Una felicidad cargante para algunos -la exhibición de la
felicidad roza lo pornográfico en nuestra cultura, sin importar qué cause esa
felicidad-, pero que se convirtió en una de las narrativas más bellas de 2018:
el extranjero que mira todo con ojos nuevos, y nos obliga a replantearnos todo
lo que damos por asumido. Y que se convierte en el mejor embajador posible. No
para los británicos, sino para nosotros mismos. Cuando Rhodes defendía que "picar
unas croquetas que literalmente pueden cambiarte la vida en el restaurante
Santerra", o que nuestro "diccionario es el equivalente verbal de
Chopin", estaba haciendo más por España de lo que ningún inglés hizo nunca
por nuestro país.
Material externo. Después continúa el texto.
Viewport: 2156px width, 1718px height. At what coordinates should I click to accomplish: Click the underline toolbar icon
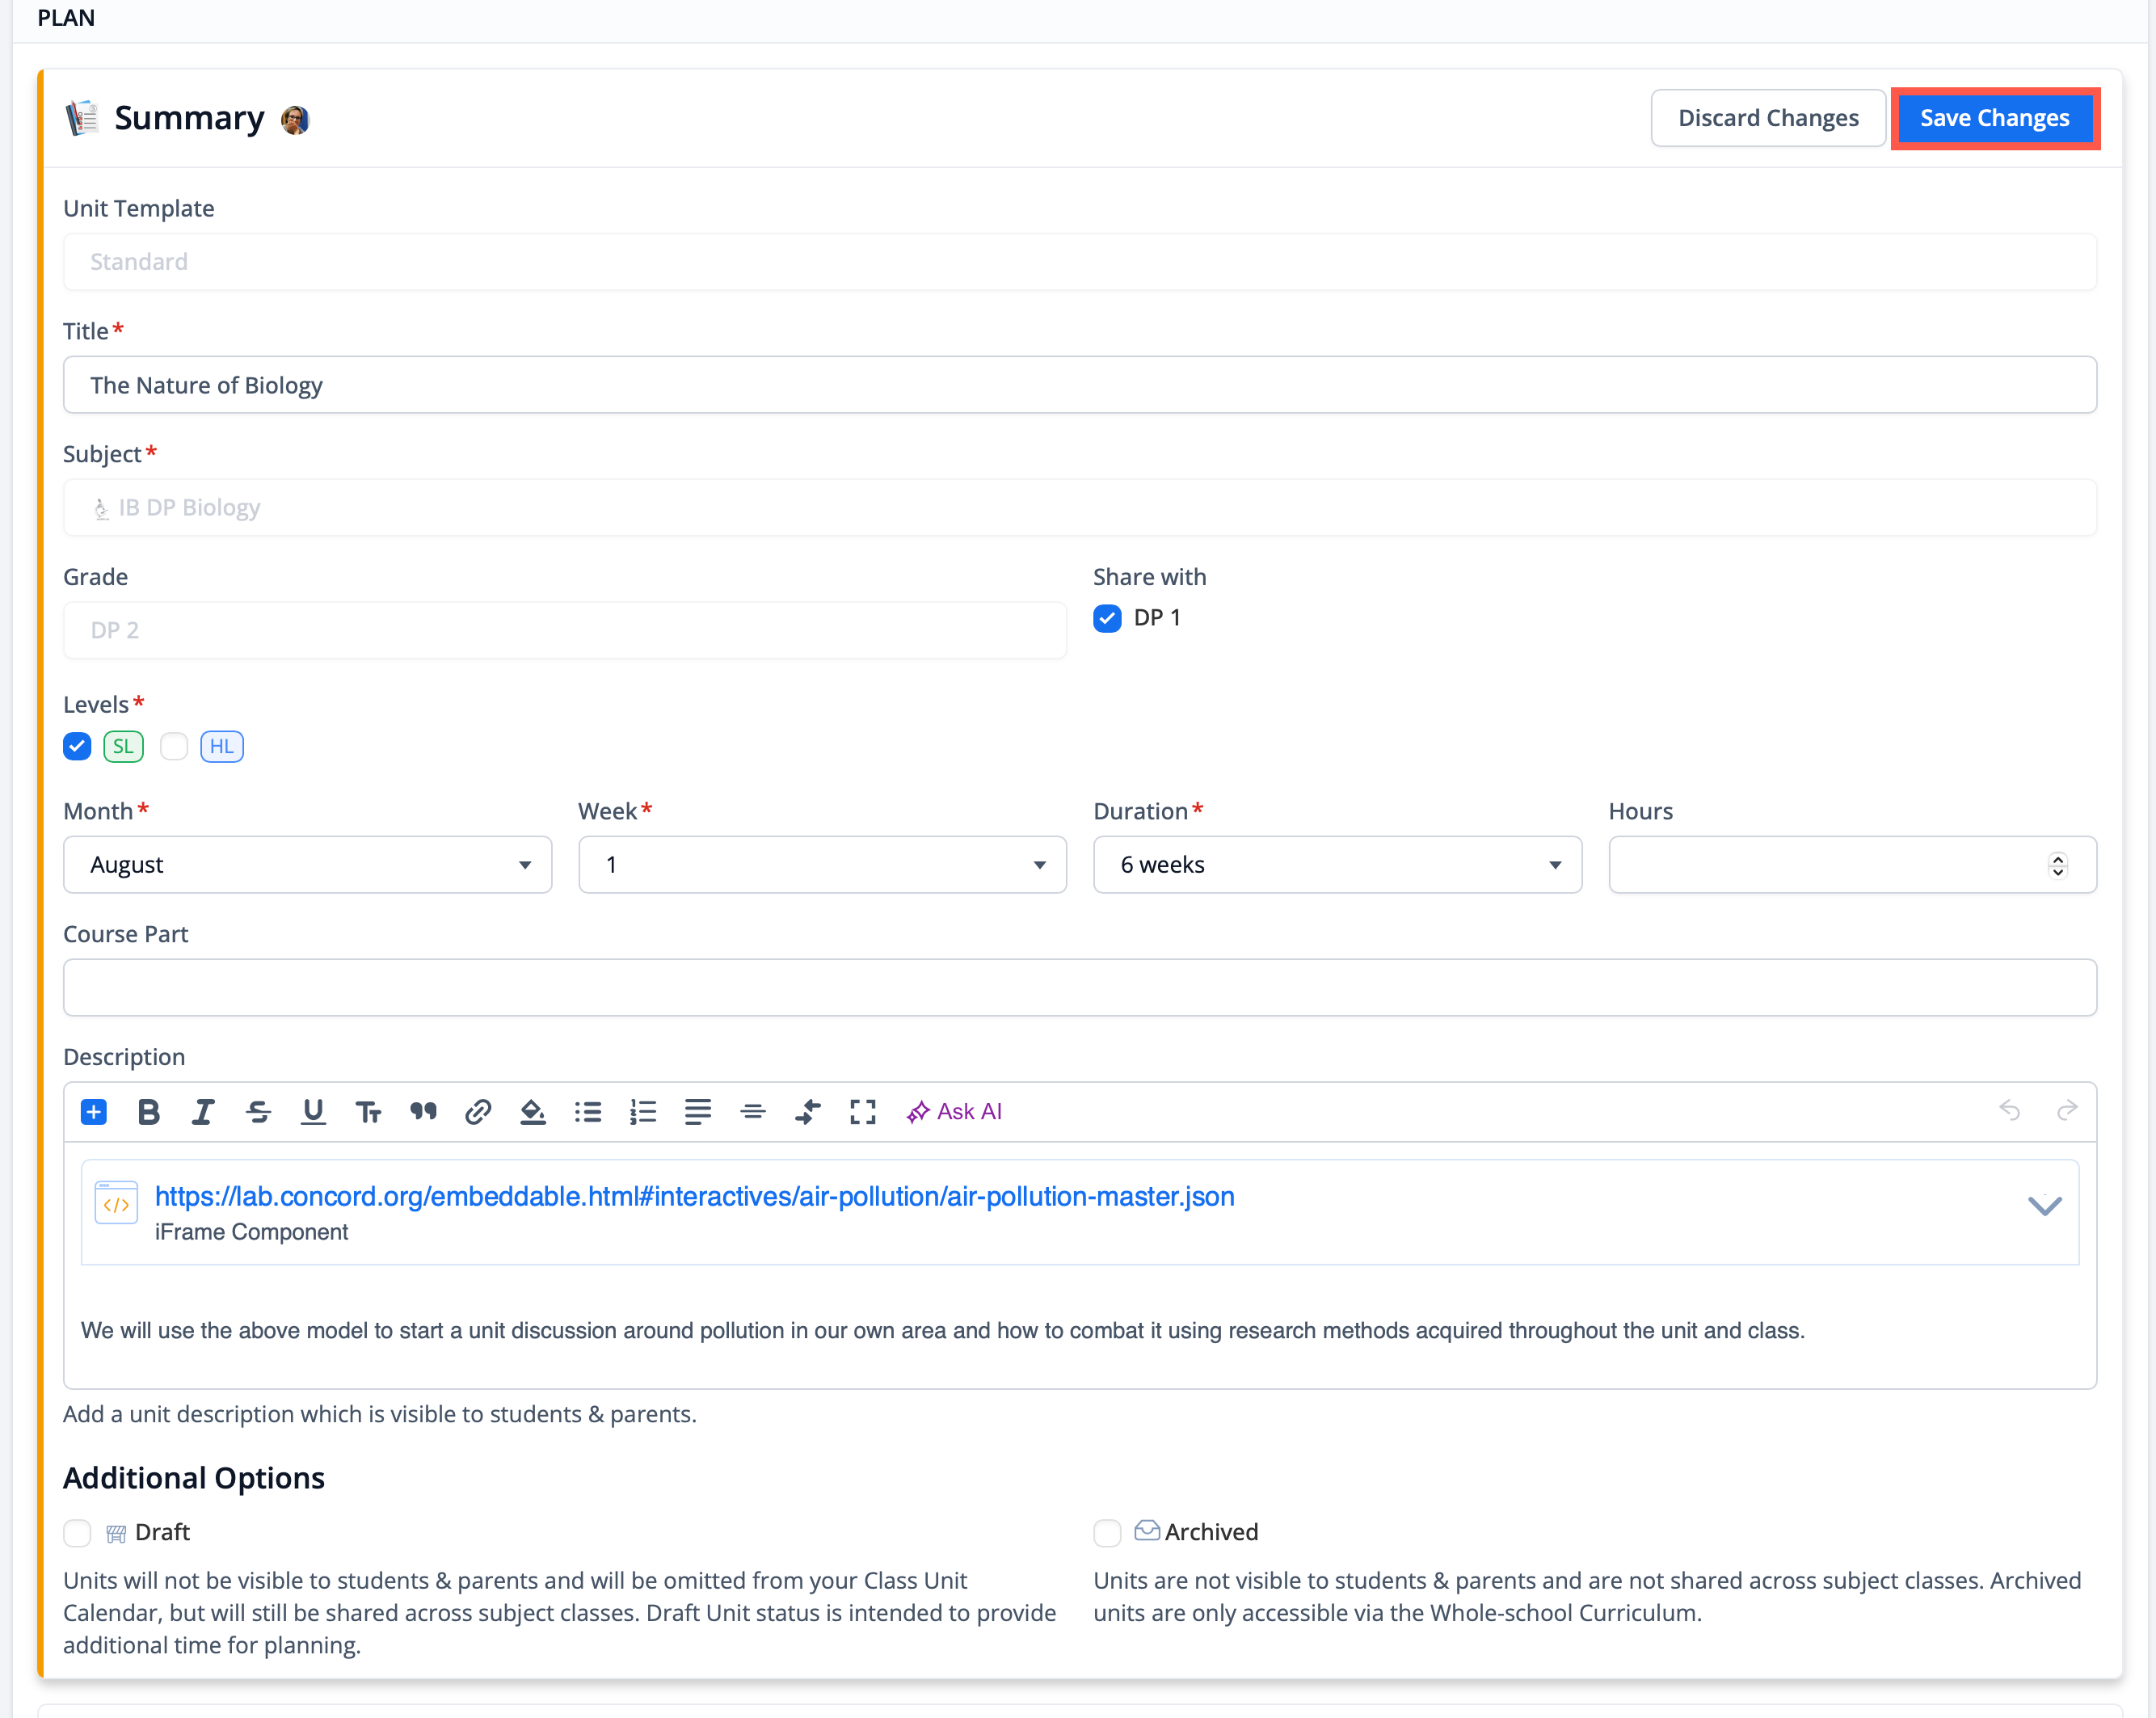pos(313,1112)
En la balanza, Rhodes descubriendo las tapas o los tacos
españoles es más relevante que Wellington derrotando a los franceses en los
Arapiles.
¿Cómo te iba a caer mal alguien que defiende lo más sagrado
de España? ¿Cómo se puede odiar a alguien que cruza el Canal de la Mancha para
decir que ha encontrado el sentido de la vida y que no es Bach, que son las
croquetas? Que también, tal vez un poco sea Bach lo que te salva la vida y te
mantiene a flote hasta que descubres razones para vivir esa vida: las
croquetas.
Por supuesto, no podía durar. Hoy se ha aprobado el
anteproyecto de la ley integral contra los abusos infantiles que prepara el
Gobierno. Una ley que tenemos identificada con el londinense desde que
escribiese una carta pública a Pedro Sánchez y este recogiese el guante. La
situación, en cualquier otro país, habría sido normal: una celebridad
comprometida con una causa -una víctima de aquello que quiere cambiar, de
hecho- utiliza su influencia y su tribuna para pedir un cambio. Es decir, para
generar debate y llamar la atención sobre un problema dolorosísimo -hablamos
del más cruel y asimétrico de los crímenes: adultos contra niños-. Uno de sus
principales cambios es la ampliación de los plazos de prescripción, algo
aconsejado por todos los expertos internacionales y las organizaciones no
gubernamentales.
El problema es que esto es España, y el relato que flotaba
hoy en algunas voces irresponsables es "Pedro Sánchez legisla para un
pianista". A la que se unen otras voces que aprovechan para recordar que
James Rhodes es un "pésimo pianista" o que está "lo que le está
haciendo a la música clásica", argumentos de astroturfing que me he
encontrado multiplicado en todas las redes sociales y que no logro entender qué
relación tiene con los abusos infantiles. O peor, que dicen mucho sobre la
catadura moral de aquellos que consideran que es mejor que te calles y toques
bien al puto Bach que alces la voz sobre violaciones a niños, incluida la tuya.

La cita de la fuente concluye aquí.